Where the code is just:
final Select select = QueryBuilder.select()
.from(KEYSPACE, TABLE)
.where(QueryBuilder.eq(ACCOUNT_ID, accountId.getValue()))
.limit(1);
return cassandraSession
.selectAll(select)
.thenApply(rows -> convertToProtocol(rows))
.toCompletableFuture()
.get();
The .thenApply()
is simply object conversion using GettableByNameData#getString
.
There’s no evidence that there was any problem with our Cassandra cluster (network, timeouts, errors, etc.), and I also see nothing obvious in akka-persistence-cassandra that could cause this looking at the SelectSource though I’m not the most well-versed in akka streams.

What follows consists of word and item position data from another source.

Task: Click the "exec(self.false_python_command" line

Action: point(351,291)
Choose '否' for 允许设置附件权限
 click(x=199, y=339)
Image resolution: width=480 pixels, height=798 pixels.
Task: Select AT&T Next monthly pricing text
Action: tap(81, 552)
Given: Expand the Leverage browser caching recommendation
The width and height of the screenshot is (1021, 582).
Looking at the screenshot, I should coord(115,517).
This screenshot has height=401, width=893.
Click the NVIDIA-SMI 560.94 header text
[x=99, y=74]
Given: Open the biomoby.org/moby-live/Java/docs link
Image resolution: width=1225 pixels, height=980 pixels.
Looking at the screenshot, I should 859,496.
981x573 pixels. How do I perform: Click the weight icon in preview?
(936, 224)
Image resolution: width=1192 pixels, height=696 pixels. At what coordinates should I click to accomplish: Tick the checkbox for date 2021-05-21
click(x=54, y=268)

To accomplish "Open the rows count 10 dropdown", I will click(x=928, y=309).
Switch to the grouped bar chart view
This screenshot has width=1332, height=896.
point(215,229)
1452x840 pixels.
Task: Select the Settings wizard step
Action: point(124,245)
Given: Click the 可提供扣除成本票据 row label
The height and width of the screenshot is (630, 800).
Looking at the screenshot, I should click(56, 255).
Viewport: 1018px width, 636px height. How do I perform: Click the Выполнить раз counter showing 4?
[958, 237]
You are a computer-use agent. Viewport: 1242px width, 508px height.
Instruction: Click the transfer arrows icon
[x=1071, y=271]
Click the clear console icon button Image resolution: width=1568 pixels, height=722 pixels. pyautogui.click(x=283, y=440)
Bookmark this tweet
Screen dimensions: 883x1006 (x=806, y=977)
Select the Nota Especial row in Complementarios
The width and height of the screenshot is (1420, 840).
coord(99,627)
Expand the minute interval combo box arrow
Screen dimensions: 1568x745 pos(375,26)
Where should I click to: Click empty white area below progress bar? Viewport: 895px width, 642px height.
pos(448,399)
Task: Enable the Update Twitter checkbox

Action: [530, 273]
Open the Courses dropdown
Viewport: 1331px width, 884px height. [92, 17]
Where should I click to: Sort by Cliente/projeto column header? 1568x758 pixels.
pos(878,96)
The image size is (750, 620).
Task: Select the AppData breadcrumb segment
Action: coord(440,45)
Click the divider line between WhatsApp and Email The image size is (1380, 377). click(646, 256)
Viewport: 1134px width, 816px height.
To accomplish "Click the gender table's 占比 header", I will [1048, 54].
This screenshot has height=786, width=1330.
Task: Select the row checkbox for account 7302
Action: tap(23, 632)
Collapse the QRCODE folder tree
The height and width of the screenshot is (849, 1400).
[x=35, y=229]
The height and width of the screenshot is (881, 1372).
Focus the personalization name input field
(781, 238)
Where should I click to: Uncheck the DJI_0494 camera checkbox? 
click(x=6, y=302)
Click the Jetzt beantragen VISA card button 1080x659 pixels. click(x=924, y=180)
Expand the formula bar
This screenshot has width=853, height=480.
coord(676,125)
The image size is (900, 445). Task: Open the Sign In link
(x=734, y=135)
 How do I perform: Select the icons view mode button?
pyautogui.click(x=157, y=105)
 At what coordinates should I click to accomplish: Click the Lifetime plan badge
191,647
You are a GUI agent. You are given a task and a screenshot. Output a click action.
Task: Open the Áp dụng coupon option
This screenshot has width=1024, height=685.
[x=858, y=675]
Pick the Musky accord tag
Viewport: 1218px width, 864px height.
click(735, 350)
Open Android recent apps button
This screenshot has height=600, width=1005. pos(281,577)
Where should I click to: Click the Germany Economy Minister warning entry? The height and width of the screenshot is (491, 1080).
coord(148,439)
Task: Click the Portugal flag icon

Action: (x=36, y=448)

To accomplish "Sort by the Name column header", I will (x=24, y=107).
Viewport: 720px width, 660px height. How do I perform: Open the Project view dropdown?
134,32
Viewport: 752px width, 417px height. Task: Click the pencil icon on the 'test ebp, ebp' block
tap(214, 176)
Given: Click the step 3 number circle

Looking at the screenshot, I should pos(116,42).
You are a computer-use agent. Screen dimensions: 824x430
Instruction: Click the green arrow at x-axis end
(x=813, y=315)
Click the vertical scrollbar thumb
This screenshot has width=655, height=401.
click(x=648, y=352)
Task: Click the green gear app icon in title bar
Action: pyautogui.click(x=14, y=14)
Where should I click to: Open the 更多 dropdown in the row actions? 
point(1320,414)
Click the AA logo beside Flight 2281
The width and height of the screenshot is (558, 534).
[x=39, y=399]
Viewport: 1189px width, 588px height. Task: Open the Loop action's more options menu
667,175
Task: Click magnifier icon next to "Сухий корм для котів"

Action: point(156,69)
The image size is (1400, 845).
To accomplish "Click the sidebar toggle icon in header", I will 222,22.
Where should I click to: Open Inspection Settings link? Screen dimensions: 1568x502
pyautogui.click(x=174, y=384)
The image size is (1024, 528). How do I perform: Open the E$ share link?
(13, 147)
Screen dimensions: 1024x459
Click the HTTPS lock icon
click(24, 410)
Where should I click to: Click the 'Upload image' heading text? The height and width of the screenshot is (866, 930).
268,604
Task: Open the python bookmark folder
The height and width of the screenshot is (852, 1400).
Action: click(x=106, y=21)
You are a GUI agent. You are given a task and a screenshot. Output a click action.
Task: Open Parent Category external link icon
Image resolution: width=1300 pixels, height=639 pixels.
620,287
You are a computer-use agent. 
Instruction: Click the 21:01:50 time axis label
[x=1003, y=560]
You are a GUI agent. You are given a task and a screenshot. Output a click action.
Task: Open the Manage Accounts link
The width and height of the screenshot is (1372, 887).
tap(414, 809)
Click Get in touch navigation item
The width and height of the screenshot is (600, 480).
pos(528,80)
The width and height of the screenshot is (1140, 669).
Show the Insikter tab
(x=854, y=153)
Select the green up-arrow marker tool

While we already have plenty of fixes to prevent this from happening again (as well as moving to CassandraSession#selectOne
as that fits our use-case better), I’m hoping to understand why selectAll
may have not returned so that we can reproduce and ensure all of our betterments account for this failure mode.
Using:
- akka 2.5.13
- akka-persistence-cassandra 0.85
- Cassandra 3.0.9
I can give more details if needed, not sure what would be relevant.